The library stores the data in a pandas dataframe and then stores them as a .fits, .txt, .xlsx or .pdf as requested by the user.

Taking the .fits file template for asdf files. I convert the dataframe to a numpy record array specifying the dtypes for every column. For example:

import asdf
import numpy as np
import pandas as pd

columns_dtypes = {'wavelength': '<f8', 'intg_flux': '<f8', 'intg_err': '<f8', 'gauss_flux': '<f8', 'gauss_err': '<f8',
                'eqw': '<f8', 'eqw_err': '<f8', 'ion': '<U50', 'latex_label': '<U100', 'profile_label': '<U120',
                'pixel_mask': '<U100', 'w1': '<f8', 'w2': '<f8', 'w3': '<f8', 'w4': '<f8', 'w5': '<f8', 'w6': '<f8',
                'w_i': '<f8', 'w_f': '<f8', 'peak_wave': '<f8', 'peak_flux': '<f8', 'cont': '<f8', 'std_cont': '<f8',
                'm_cont': '<f8', 'n_cont': '<f8', 'snr_line': '<f8', 'snr_cont': '<f8', 'z_line': '<f8', 'amp': '<f8',
                'center': '<f8', 'sigma': '<f8', 'amp_err': '<f8', 'center_err': '<f8', 'sigma_err': '<f8', 'v_r': '<f8',
                'v_r_err': '<f8', 'sigma_vel': '<f8', 'sigma_vel_err': '<f8', 'sigma_thermal': '<f8', 'sigma_instr': '<f8',
                'pixel_vel': '<f8', 'FWHM_intg': '<f8', 'FWHM_g': '<f8', 'FWZI': '<f8', 'v_med': '<f8', 'v_50': '<f8',
                'v_5': '<f8', 'v_10': '<f8', 'v_90': '<f8', 'v_95': '<f8', 'chisqr': '<f8', 'redchi': '<f8',
                'aic': '<f8', 'bic': '<f8', 'observations': '<U50', 'comments': '<U50'}

# Reading the log from a .txt file
log_txt_file = './gp121903_linelog.txt'
log_df = pd.read_csv(log_txt_file, delim_whitespace=True, header=0, index_col=0)

# Saving the log to a .asdf file
log_asdf_file = './gp121903_linelog.asdf'
tree = {'log0': log_df.to_records(index=True, column_dtypes=columns_dtypes, index_dtypes='<U50')}
af = asdf.AsdfFile(tree)
af.write_to(log_asdf_file)

Doing the opposite operation, the asdf reproduces the initial dataframe:

# Reading the log in a .asdf file
ext = 'log0'
with asdf.open(log_asdf_file) as af:
    logRA = af[ext]
    logASDF = pd.DataFrame.from_records(logRA, columns=logRA.dtype.names)
    logASDF.set_index('index', inplace=True)

print(logASDF.equals(log_df))

Finally, I would like to append new tables to the asdf file.
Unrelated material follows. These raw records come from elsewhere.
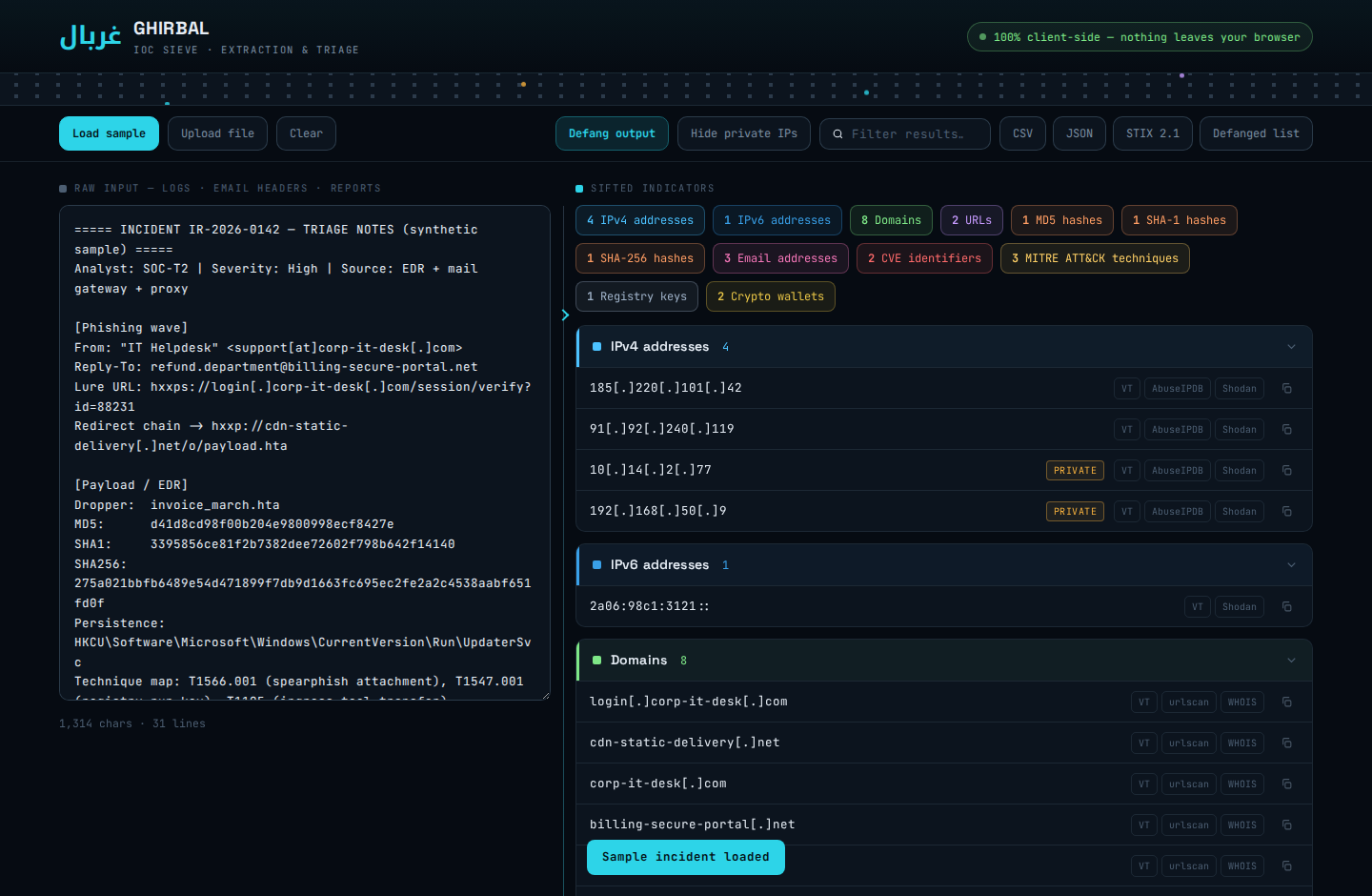Collapse the IPv4 addresses section
The width and height of the screenshot is (1372, 896).
point(1291,347)
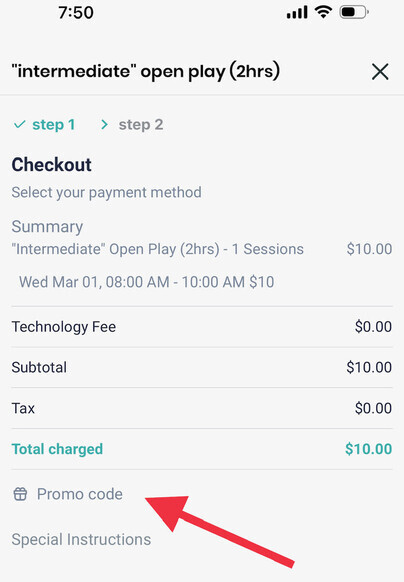Tap the Total charged $10.00 amount

click(368, 449)

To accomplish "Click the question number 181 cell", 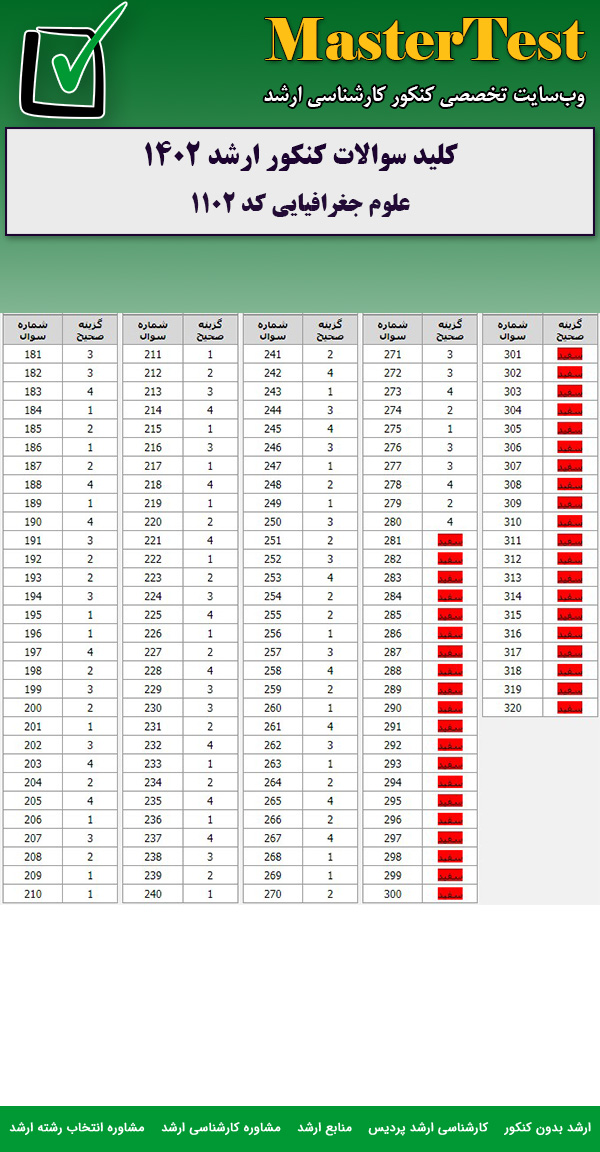I will click(32, 354).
For example, producing an asdf file with multiple tables for the spaxels in and IFU datacube or an asdf containing the measurements from several logs.

I did not understand the difference between the external and internal formats and

I have been stucked in the .update function:

# Adding several extensions
for i in [0.0, 1.0, 2.0, 3.0]:
    ext = f'log{i:.0f}'
    log_df['intg_flux'] = i
    tree = {ext: log_df.to_records(index=True, column_dtypes=columns_dtypes, index_dtypes='<U50')}

    with asdf.open(log_asdf_file, 'rw') as af:
        af.tree.update(tree)
        af.update()

But this structure is failing to write the new tree:

OSError: Can not update, since associated file is read-only. Make sure that the AsdfFile was opened with mode='rw' and the underlying file handle is writable.

I wonder if you could suggest me the right procedure to append data to an asdf file.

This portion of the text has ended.